5. How Dave Approaches Real Estate Now
- No debt. All real estate owned outright.
- “100% of our real estate is paid for. I don’t borrow money to buy real estate.” (Dave, 05:21)
- Focus on “low hassle” properties.
- “I love real estate, but I have low hassle real estate. I don’t, I don’t own a single Airbnb. And we’ve got enough residential. I easily could do that. But we don’t want to screw with it. It’s just too dad gum much work for the money.” (Dave, 04:37)
Notable Quotes & Memorable Moments
- On Being Overworked:
- “Why don’t you pick up golf too? Oh my God. You know, I mean, you ain’t got time to do nothing.” (Dave, 02:37)
- On the Downside of Leverage:
- “I went broke in the real estate business in my 20s, if you haven’t heard the story. And the way I did that was I borrowed too much money and the banks called our notes because we were in a high-risk scenario.” (Dave, 01:32)
- On Platform Risk:
- “Apple decides they’re not gonna support the app anymore...that little move right there cost us about $20 million two years ago.” (Dave, 06:45)
- On Dream vs. Nightmare:
- “I want to support that, but I believe in being a nightmare killer, not a dream killer.” (Dave, 08:16)
Timestamps by Segment
- [00:20] — James introduces his situation
- [01:28–02:25] — Dave outlines the risks of the Airbnb business model
- [02:37–03:22] — Dave discusses regulatory threats and personal workload
- [04:06–05:21] — Dave enumerates reasons why he avoids borrowing and Airbnb model
- [06:15–06:32] — Discussion of scalability and workload
- [06:45] — Example of tech/platform vulnerability costing millions
- [07:26–07:51] — John discusses “recency bias” and underestimating downturns
- [08:04–08:16] — Ramsey on leverage risk vs. owning outright, “nightmare killer” philosophy
Conclusion
This episode serves as a cautionary tale for short-term rental investors riding the current Airbnb boom. Dave Ramsey urges listeners to critically examine their real estate ambitions—factoring in hard work, leverage risk, platform reliance, scalability limits, and economic cycles.
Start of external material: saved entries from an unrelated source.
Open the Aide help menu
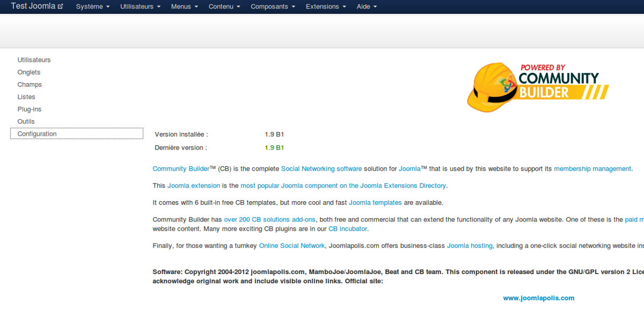The height and width of the screenshot is (310, 644). (367, 6)
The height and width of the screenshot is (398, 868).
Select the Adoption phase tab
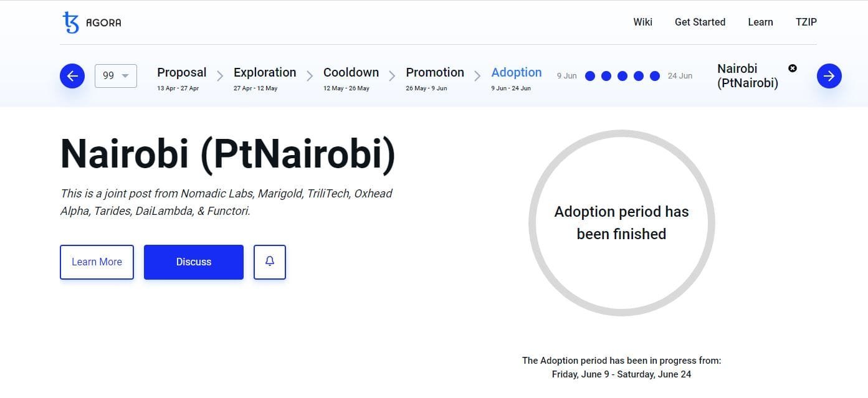pyautogui.click(x=516, y=72)
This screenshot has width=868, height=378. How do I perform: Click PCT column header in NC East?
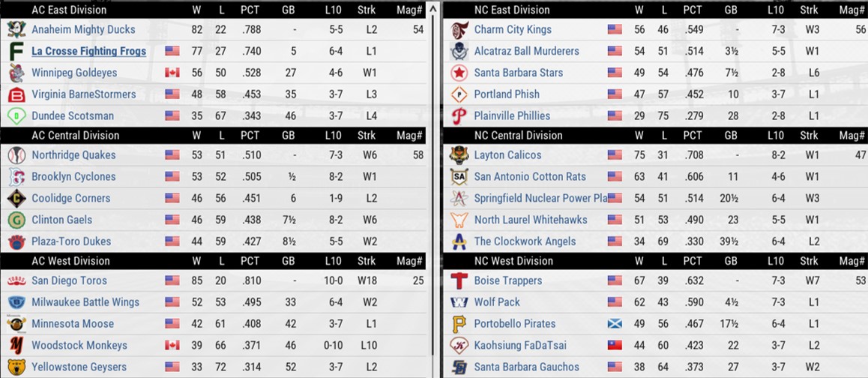[693, 10]
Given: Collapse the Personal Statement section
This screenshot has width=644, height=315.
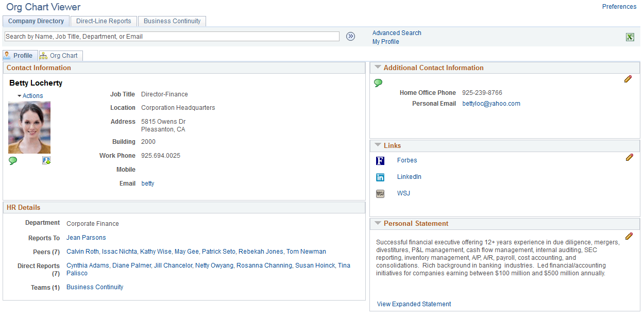Looking at the screenshot, I should 378,223.
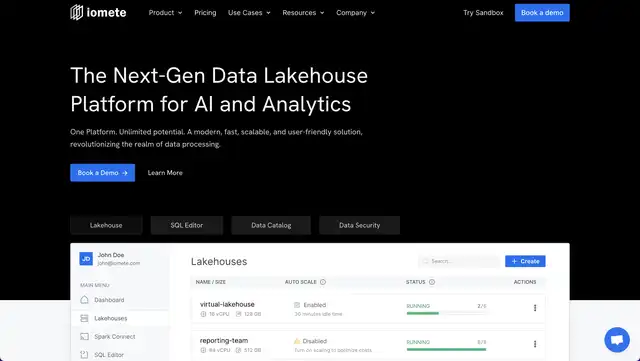Switch to the SQL Editor tab

(187, 225)
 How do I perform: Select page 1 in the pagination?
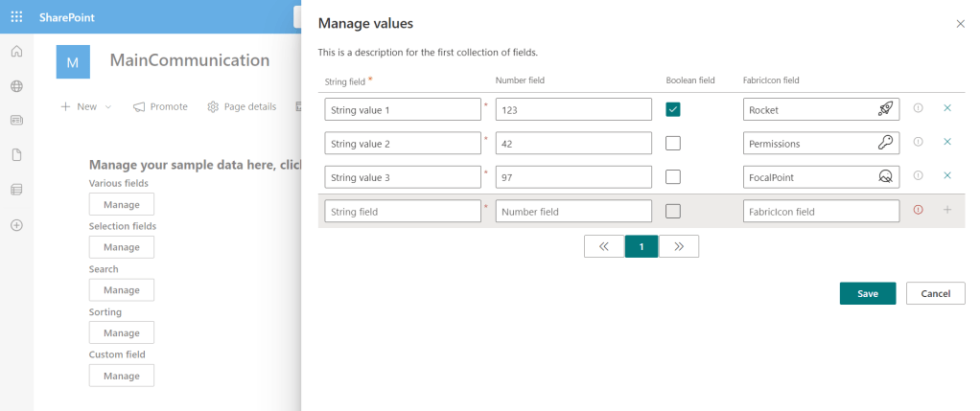pos(642,246)
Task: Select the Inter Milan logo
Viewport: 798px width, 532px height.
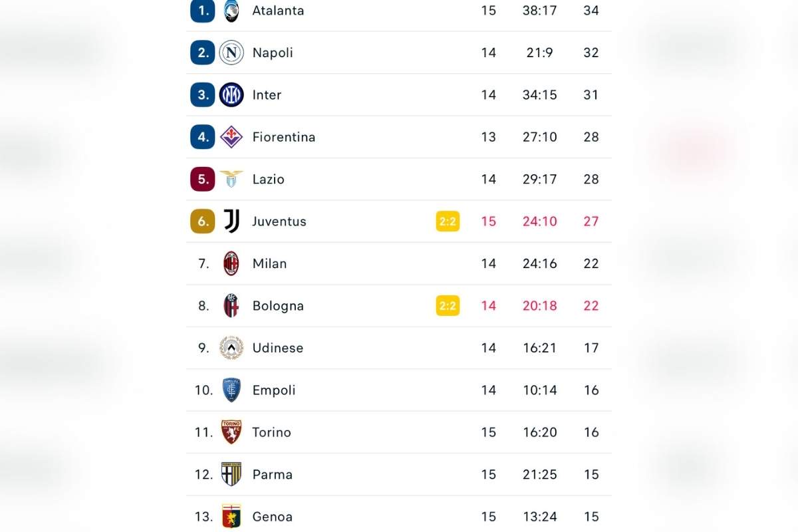Action: (x=231, y=94)
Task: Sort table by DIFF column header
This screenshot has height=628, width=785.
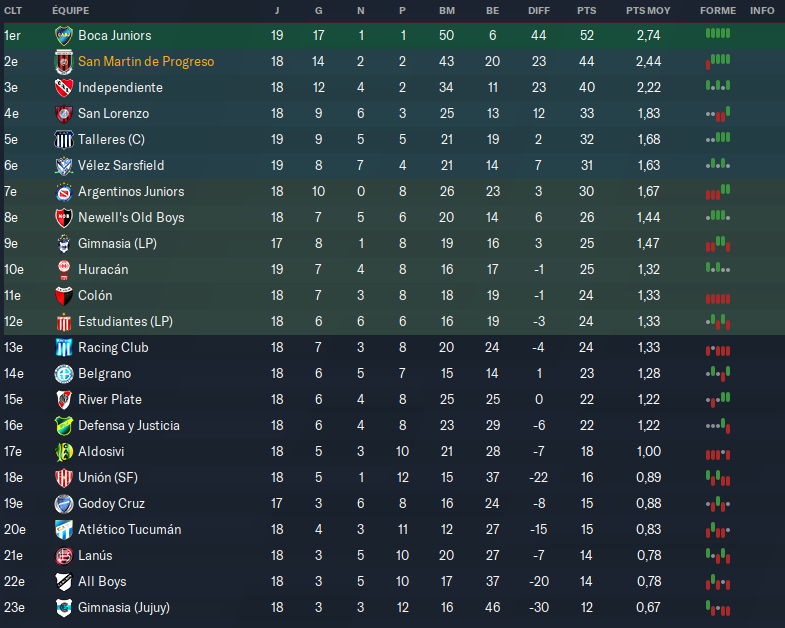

The hosts reiterate their preference for debt-free, hassle-minimized real estate and encourage listeners to weigh not just the dream, but the potential nightmare.
Ideal Audience Takeaway:
Ambition is key to wealth, but sustainable success in real estate comes from discipline, prudent risk management, and a long-term perspective—not from chasing every apparent opportunity or ignoring downside possibilities.